Set in a fictional town on the northwest coast of Ireland, Sheila Armstrong’s Falling Animals revolves around an unexplained death. The body of an unknown man is found on a beach, “neatly seated, almost polite, as if it didn’t want to make a fuss”; there are no signs of foul play. A second narrative strand, obscurely connected to this mystery, concerns a Russian container ship that had foundered off the same coast some years earlier, its wreckage subsequently destroyed in a fire. We meet a number of characters whose lives have been touched by these events. They include the pathologist investigating the death, a Philippine sailor who had worked aboard the ship, a diver sent to examine the wreckage, an artist who produces a painting of the blaze, a Polish woman claiming to be the dead man’s wife and a local policeman who wonders if the body is some kind of sinister harbinger — “just the first of another plague”.
Several of these people are in emotional turmoil. Lila, a former galley cook on the doomed vessel, is grieving for her teenage daughter, who died in a road traffic accident. Mitchell, the young man who happened across the body, had gone to the beach that day with vague thoughts of suicide. Darragh, a bus driver who was the person last to see the man alive, “has always felt he is standing outside his own memories, rather than a living, breathing participant”. These narratives are interspersed with brooding meditations on mankind’s relationship with the sea: we reflect on divers killed by decompression; the economic and ecological vagaries of North Sea fishing; the brutality of the ship-breaking industry; and the atomised, itinerant lives of maritime workers — “the invisible men who haul the global economy on their backs”.
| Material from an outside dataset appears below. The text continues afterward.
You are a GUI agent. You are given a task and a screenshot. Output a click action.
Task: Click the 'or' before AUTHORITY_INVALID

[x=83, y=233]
Though the characters’ personal woes have a somewhat boilerplate quality, there is nevertheless a graceful poignancy in Armstrong’s doleful homage to the vicissitudes of seafaring
Falling Animals is Armstrong’s first work of long-form fiction, following hot on the heels of her 2022 short story collection, How to Gut a Fish. The novel’s unusual format — a series of pen portraits, loosely interwoven and coalescing around a theme — is admirably ambitious for a debut. The prose, however, is underwhelming, a blend of corny lyricism — we ponder “the grey, grey sky”; shirts that are “pure, pure white”; and “this vast, vast world” — and dreary idioms: things are “worth their weight in gold”, people are “half a world away”, an area is searched “with a fine-tooth comb”. The descriptive language is florid and occasionally repetitious. A memory arrives “with searing vividness” a mere eight pages after homesickness is described as a “hot searing lack”; the movement of tectonic plates is invoked twice — the first time figuratively, to describe a shift in feeling; the second time, with slightly ludicrous overkill, to describe the “drawn out and forceful” impact of a ship hitting a sandbank.
Similes abound. Some are compellingly weird, such as the description of Mitchell’s suicidal ideation taking shape during a bike ride — a “ribbon of thought … weaving in and out of the spokes of the wheels like a disinterested eel”. Most are dull in a painting-by-numbers way: people in a busy village centre are “buzzing past like sand flies”; a few pages later, on a beach, they are “like little scurrying ants”. There are far too many: I counted upwards of 140, in a book of barely 230 pages. Moreover, some of the metaphorical language doesn’t quite land. When we read that a half-built housing estate “blooms like a horrible fungus on the top of the cliff, the developers long gone bankrupt”, the choice of verb jars: “blooms” seems odd for something that stopped growing ages ago. In such moments it feels as though words and phrases have been chosen primarily for timbre, with insufficient regard for meaning.
It’s a shame because the novel is not without merit. Though the characters’ personal woes have a somewhat boilerplate quality, there is nevertheless a graceful poignancy in Armstrong’s doleful homage to the vicissitudes of seafaring: the mystery of this lonely cadaver becomes a cypher for the unknowability of the world, and the smallness of human endeavours when set against the power and grace of nature. There are some lovely snatches of folk memory, including a vignette about a whale skeleton found in a corner of a field, quite far inland (“the old folk claim it is a wishing chair”). In its lugubrious solemnity and languid pacing, Falling Animals has something of the homily about it, evincing a moral sensibility intelligently attuned to the interconnectedness of our ecological and spiritual malaises. An assertive editorial intervention could perhaps have reined in the author’s baroque impulses, whittled away some of those flourishes, and done greater justice to the novel’s intriguing premise.